*** Opening of Given data ***
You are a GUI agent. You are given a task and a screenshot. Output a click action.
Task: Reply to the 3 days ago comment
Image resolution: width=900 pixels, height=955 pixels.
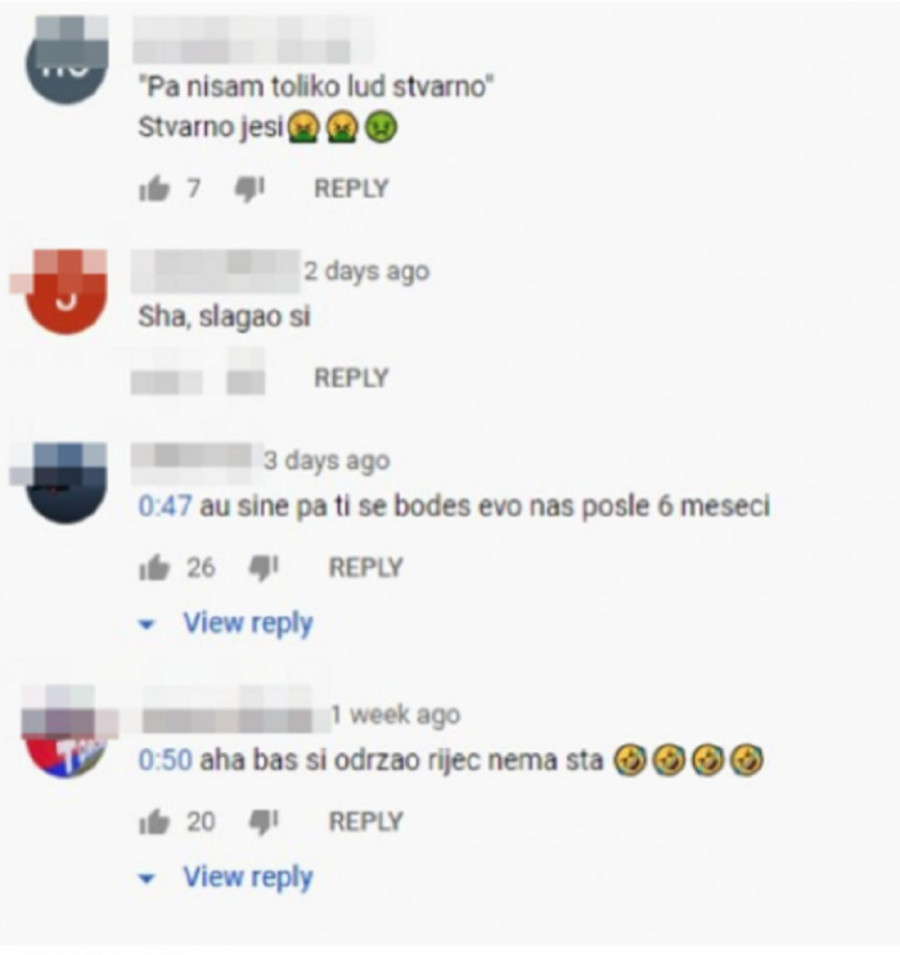pyautogui.click(x=365, y=568)
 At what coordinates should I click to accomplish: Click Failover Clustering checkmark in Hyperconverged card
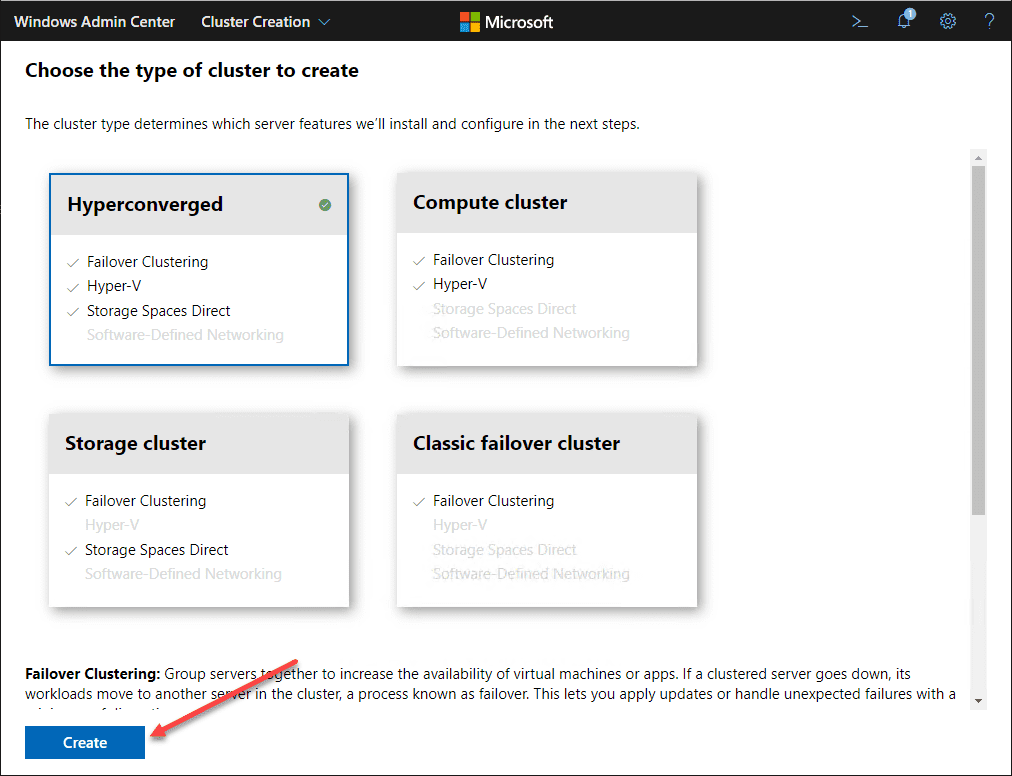pos(73,262)
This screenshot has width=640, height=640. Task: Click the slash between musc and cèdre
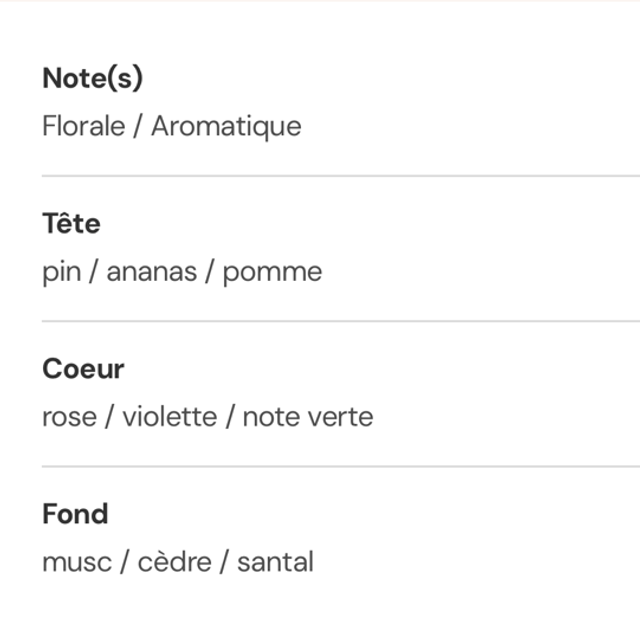coord(123,562)
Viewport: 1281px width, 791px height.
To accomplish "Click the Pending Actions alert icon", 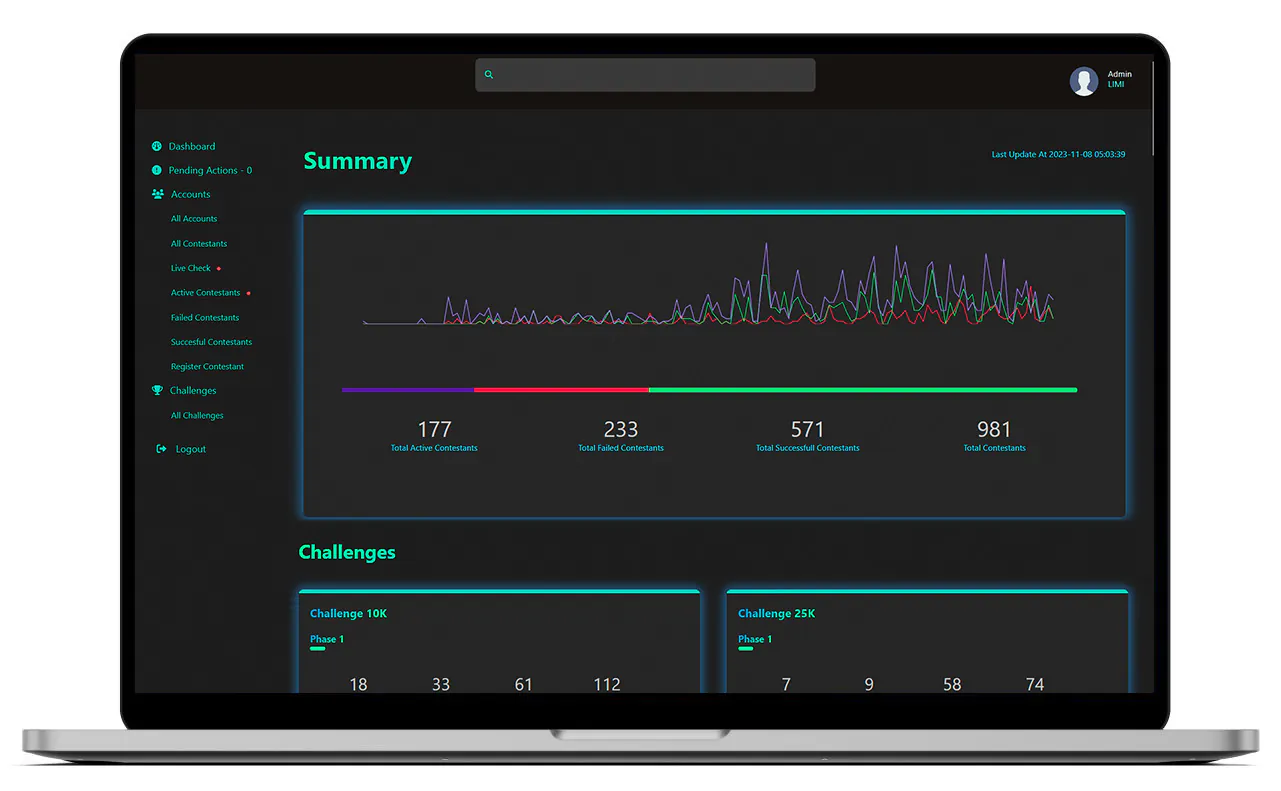I will [157, 170].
*** Close of Given data ***
Activity
Would you give again, exactly, the lines in the data above that run from the line containing "Task: Reply to the 3 days ago comment" to the line containing "Viewport: 1281px width, 791px height."? Include both ends and no pictures.

Expected output
Task: Reply to the 3 days ago comment
Image resolution: width=900 pixels, height=955 pixels.
pyautogui.click(x=365, y=568)
 At what coordinates should I click to accomplish: Click Failover Clustering checkmark in Hyperconverged card
pos(73,262)
This screenshot has width=640, height=640. Task: Click the slash between musc and cèdre
coord(123,562)
Viewport: 1281px width, 791px height.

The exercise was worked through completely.